After a semester’s worth of trial, error, and learning about both entrepreneurship and how I can become a more successful female entrepreneur, my understanding of what leadership means in the context of entrepreneurship has significantly shifted. One of the most important lessons I learned is that constantly being open to innovation – or, as founding director of the Kendra Scott WEL Institute Lesley Robinson says – new sights, new sounds, new tastes, and new smells – is the only way to push the envelope of what’s possible forward. But there are three main takeaways every woman striving towards entrepreneurship and leadership should have in her back pocket.

Here are some crucial lessons I’ve learned this semester:

1. Failure is key.

As an entrepreneur especially, it can be hard to accept a loss. When you’re fully invested in your business idea, it’s difficult to face any obstacle – but especially failing to meet some standard you’ve set for yourself. Whether it’s losing a potential investment or bombing a pitch, it’s important to remember that these setbacks help you make the next pitch even better or your next investment proposal even more enticing for venture capitalists. Failing at something gives you the opportunity to improve for next time. Especially as a woman entrepreneur, you grow stronger with every setback.

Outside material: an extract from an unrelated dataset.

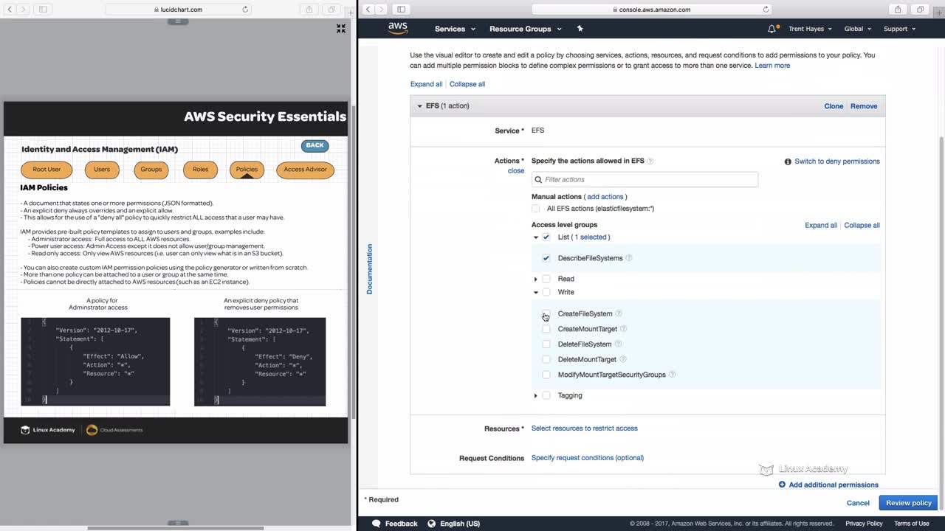Check All EFS actions checkbox
Image resolution: width=945 pixels, height=531 pixels.
point(536,209)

2. Network, network, network!

Build a connection of people who will support you – and who you can also support. As women especially, it’s tough to try to build a business from the ground up alone. Connecting with people who will serve as mentors and guide you on your entrepreneurial journey will help you find your own path. Networking can also open doors that may not be accessible to you otherwise. In fact, 31% of job seekers find listings through professional referrals. In terms of entrepreneurship and innovation, connecting with new people garners more ideas, can offer up more resources, and help you build strategic partnerships that will sustain you throughout your entire career.

3.Know your strengths.

Whether it’s through taking the CliftonStrengths Assessment, the Entrepreneurial Mindset Profile, or another assessment, understanding both your strengths and how to apply them in a work environment is essential to being able to innovate an environment or transform your business into a reality. It’s important to remember that strengths are only strengths in the right environment – so understanding what you need to use your natural skills is just as important as knowing what they are.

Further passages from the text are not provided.